EXERCISE INPUT →

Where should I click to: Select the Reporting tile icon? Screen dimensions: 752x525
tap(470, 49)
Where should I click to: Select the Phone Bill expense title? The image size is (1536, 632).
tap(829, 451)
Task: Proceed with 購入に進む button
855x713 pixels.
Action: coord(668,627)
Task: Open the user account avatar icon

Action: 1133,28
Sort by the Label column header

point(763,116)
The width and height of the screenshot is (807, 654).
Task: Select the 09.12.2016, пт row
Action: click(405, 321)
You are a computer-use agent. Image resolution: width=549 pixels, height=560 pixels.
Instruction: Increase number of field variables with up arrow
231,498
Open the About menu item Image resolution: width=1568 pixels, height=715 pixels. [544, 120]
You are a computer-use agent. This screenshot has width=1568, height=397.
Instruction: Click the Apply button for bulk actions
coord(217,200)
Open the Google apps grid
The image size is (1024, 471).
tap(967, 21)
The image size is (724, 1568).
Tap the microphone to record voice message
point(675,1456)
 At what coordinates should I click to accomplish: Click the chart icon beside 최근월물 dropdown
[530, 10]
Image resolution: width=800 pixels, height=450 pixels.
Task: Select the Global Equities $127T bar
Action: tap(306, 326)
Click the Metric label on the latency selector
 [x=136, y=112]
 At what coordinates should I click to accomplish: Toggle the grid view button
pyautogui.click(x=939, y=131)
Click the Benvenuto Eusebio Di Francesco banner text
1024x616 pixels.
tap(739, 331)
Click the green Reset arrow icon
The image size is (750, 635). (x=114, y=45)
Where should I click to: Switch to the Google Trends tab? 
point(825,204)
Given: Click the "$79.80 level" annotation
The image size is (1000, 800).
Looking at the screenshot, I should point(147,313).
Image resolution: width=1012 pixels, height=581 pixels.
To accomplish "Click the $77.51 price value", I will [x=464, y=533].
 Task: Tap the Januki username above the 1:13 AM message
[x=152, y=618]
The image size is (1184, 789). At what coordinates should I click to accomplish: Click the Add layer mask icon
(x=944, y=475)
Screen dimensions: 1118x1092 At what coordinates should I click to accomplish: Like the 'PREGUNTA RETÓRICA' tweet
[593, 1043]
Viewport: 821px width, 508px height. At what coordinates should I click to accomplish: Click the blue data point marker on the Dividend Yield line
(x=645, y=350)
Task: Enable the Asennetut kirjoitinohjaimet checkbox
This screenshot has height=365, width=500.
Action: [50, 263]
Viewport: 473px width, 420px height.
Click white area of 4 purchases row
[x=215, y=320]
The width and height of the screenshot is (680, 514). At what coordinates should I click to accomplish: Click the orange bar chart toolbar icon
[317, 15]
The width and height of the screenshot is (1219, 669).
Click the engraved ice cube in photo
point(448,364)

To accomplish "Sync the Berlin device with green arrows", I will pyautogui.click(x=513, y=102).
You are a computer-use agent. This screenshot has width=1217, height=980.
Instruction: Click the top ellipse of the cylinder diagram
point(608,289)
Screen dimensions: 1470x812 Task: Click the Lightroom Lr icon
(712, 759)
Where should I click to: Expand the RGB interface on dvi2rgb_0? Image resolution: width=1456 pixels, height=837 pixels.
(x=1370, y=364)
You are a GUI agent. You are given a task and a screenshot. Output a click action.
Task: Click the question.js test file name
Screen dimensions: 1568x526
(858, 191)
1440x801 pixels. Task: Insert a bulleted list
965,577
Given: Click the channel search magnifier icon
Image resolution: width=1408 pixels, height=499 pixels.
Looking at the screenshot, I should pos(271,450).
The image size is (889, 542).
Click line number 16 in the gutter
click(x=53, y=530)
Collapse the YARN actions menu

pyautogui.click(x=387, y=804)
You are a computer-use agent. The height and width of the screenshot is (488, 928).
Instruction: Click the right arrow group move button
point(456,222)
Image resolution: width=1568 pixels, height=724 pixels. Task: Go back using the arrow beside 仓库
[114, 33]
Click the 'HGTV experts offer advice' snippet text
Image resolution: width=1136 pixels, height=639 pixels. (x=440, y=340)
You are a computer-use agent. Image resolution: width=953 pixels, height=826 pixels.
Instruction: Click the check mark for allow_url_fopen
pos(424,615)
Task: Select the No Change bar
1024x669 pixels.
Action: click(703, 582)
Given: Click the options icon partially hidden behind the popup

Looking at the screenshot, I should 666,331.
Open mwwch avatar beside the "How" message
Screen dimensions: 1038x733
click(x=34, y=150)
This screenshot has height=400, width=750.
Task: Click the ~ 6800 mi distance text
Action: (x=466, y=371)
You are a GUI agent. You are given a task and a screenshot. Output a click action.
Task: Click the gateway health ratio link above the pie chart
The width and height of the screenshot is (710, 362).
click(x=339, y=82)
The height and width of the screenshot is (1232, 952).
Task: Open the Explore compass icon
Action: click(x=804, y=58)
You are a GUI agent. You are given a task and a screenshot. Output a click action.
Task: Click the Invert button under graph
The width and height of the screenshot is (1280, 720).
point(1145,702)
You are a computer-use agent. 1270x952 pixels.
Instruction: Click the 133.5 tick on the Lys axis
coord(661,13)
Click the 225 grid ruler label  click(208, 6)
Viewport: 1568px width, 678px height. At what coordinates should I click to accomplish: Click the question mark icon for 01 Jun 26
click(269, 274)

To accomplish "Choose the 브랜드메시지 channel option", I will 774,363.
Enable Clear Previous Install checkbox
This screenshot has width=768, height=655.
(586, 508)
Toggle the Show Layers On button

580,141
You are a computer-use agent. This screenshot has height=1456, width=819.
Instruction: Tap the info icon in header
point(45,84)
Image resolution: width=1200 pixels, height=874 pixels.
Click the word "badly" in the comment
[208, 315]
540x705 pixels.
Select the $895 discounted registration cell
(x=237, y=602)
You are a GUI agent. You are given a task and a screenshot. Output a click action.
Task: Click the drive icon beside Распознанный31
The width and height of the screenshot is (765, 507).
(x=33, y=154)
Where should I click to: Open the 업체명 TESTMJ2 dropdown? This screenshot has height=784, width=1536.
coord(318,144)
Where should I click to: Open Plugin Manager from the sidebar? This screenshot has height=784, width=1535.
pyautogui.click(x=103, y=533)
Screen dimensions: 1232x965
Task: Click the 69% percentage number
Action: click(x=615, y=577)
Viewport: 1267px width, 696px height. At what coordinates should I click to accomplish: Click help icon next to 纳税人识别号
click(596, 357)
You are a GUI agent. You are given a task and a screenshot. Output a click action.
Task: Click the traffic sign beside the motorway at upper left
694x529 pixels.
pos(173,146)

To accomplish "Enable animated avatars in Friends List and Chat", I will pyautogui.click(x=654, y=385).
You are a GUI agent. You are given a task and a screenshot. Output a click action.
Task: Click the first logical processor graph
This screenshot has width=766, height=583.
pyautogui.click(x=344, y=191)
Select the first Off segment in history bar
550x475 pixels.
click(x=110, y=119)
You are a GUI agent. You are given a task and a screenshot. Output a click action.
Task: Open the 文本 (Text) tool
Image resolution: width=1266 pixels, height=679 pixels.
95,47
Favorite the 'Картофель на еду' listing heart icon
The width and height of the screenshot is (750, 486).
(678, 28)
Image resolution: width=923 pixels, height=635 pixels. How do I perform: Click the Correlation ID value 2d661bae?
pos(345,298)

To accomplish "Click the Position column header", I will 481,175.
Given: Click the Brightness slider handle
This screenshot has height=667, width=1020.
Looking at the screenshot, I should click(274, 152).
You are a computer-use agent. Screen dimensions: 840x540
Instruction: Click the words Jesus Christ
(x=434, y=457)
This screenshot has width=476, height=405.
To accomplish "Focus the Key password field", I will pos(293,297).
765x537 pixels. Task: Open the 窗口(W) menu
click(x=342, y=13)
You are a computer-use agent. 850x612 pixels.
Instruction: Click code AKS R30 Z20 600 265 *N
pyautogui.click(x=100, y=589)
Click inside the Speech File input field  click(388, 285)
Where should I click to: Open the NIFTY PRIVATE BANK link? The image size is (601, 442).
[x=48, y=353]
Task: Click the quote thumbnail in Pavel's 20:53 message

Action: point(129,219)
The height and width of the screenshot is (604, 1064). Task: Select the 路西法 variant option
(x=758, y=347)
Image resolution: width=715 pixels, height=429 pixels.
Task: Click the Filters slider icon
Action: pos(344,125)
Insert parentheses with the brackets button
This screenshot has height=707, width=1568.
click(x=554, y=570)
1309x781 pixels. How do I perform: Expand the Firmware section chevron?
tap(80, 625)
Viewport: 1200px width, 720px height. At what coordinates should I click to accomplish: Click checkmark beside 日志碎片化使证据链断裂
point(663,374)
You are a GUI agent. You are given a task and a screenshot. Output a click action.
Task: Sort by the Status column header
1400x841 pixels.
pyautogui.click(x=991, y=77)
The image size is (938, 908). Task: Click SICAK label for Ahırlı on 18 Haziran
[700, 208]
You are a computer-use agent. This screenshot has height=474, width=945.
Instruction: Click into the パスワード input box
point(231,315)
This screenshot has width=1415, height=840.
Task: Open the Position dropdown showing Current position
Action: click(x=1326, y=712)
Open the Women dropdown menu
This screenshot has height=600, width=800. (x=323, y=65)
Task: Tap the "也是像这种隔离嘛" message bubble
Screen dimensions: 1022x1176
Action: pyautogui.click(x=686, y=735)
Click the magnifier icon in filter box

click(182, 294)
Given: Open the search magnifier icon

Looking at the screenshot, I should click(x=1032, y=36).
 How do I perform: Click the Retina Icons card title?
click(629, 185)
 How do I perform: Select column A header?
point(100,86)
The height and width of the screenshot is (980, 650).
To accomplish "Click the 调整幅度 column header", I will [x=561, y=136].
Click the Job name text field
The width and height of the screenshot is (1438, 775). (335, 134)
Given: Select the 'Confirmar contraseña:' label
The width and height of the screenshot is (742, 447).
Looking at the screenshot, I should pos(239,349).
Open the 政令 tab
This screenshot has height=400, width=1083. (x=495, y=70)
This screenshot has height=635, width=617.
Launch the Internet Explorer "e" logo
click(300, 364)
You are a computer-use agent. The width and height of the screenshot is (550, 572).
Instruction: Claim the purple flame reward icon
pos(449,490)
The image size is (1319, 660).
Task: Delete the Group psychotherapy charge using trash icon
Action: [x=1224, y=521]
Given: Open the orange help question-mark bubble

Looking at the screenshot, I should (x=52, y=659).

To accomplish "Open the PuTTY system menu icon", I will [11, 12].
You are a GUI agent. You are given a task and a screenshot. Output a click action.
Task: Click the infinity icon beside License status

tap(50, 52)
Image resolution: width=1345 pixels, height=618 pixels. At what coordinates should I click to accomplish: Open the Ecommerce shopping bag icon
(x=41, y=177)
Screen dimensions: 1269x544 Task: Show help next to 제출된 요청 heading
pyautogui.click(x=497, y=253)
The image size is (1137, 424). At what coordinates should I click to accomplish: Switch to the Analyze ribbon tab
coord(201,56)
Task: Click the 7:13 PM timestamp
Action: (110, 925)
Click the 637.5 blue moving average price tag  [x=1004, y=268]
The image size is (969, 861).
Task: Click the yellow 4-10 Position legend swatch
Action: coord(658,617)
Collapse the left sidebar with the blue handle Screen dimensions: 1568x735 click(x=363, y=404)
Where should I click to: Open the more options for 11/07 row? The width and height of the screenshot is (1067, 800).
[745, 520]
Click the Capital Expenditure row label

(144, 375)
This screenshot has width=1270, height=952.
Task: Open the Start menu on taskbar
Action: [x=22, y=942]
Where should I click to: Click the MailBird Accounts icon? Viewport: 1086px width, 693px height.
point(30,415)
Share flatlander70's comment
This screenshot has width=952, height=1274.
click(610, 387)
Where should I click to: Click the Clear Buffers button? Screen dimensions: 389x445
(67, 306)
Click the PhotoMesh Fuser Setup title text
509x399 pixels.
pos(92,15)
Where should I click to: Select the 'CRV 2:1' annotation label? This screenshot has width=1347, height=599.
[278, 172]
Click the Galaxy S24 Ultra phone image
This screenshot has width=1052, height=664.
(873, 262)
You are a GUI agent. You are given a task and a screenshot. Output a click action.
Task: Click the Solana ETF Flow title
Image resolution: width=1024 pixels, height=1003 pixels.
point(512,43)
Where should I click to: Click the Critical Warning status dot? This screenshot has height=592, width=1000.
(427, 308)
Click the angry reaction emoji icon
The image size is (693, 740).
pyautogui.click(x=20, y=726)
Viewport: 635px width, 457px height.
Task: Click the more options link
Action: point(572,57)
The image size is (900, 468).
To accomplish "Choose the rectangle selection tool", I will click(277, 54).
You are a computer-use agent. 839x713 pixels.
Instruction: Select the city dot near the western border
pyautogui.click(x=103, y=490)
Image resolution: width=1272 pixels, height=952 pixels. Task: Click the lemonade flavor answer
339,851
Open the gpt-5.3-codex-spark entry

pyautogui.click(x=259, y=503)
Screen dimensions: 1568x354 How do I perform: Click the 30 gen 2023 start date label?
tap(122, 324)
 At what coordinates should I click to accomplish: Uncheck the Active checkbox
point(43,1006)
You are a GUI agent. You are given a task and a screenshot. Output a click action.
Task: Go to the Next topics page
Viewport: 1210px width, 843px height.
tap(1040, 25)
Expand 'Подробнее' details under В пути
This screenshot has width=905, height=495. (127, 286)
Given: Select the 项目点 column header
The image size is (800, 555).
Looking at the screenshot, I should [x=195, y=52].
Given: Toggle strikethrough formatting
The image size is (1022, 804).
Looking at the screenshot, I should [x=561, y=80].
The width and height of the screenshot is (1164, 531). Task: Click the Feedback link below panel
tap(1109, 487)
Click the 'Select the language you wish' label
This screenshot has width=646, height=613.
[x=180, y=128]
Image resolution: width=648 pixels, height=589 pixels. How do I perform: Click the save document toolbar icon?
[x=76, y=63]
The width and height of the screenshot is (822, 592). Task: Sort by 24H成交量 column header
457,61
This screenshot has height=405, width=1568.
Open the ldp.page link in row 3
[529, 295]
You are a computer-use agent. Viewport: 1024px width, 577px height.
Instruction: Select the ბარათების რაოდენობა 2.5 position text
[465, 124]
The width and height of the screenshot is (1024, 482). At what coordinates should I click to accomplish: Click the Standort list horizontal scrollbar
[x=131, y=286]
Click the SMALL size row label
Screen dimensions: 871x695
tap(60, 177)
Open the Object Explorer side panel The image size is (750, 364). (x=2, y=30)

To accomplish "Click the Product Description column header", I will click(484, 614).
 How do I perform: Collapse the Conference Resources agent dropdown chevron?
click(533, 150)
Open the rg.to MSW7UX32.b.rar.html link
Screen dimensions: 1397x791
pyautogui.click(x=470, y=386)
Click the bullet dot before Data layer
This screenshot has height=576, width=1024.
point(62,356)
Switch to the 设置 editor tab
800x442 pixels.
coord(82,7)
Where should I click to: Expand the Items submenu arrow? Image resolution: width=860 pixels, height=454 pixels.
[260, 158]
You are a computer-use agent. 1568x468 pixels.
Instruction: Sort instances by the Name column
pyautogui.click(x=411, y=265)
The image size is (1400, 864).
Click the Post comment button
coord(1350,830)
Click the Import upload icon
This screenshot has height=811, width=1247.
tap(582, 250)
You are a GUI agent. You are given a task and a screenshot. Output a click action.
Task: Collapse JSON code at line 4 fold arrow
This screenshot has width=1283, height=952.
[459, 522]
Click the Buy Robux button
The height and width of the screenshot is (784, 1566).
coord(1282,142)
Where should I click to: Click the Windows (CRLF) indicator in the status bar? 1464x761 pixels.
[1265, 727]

HOW TO COMPLETE THIS TASK →
Repeat, exactly as they stand above, the lines from the line with "Click the Benvenuto" to the line with "Given: Click the channel", both lines included.

ANSWER FOR THIS EXERCISE →
Click the Benvenuto Eusebio Di Francesco banner text
1024x616 pixels.
tap(739, 331)
Click the green Reset arrow icon
The image size is (750, 635). (x=114, y=45)
Where should I click to: Switch to the Google Trends tab? 
point(825,204)
Given: Click the "$79.80 level" annotation
The image size is (1000, 800).
Looking at the screenshot, I should point(147,313).
Image resolution: width=1012 pixels, height=581 pixels.
To accomplish "Click the $77.51 price value", I will [x=464, y=533].
 Task: Tap the Januki username above the 1:13 AM message
[x=152, y=618]
The image size is (1184, 789). At what coordinates should I click to accomplish: Click the Add layer mask icon
(x=944, y=475)
Screen dimensions: 1118x1092 At what coordinates should I click to accomplish: Like the 'PREGUNTA RETÓRICA' tweet
[593, 1043]
Viewport: 821px width, 508px height. At what coordinates should I click to accomplish: Click the blue data point marker on the Dividend Yield line
(x=645, y=350)
Task: Enable the Asennetut kirjoitinohjaimet checkbox
This screenshot has height=365, width=500.
Action: [50, 263]
Viewport: 473px width, 420px height.
Click white area of 4 purchases row
[x=215, y=320]
The width and height of the screenshot is (680, 514). At what coordinates should I click to accomplish: Click the orange bar chart toolbar icon
[317, 15]
The width and height of the screenshot is (1219, 669).
Click the engraved ice cube in photo
point(448,364)

To accomplish "Sync the Berlin device with green arrows", I will pyautogui.click(x=513, y=102).
You are a computer-use agent. This screenshot has width=1217, height=980.
Instruction: Click the top ellipse of the cylinder diagram
point(608,289)
Screen dimensions: 1470x812 Task: Click the Lightroom Lr icon
(712, 759)
Where should I click to: Expand the RGB interface on dvi2rgb_0? Image resolution: width=1456 pixels, height=837 pixels.
(x=1370, y=364)
You are a GUI agent. You are given a task and a screenshot. Output a click action.
Task: Click the question.js test file name
Screen dimensions: 1568x526
(858, 191)
1440x801 pixels. Task: Insert a bulleted list
965,577
Given: Click the channel search magnifier icon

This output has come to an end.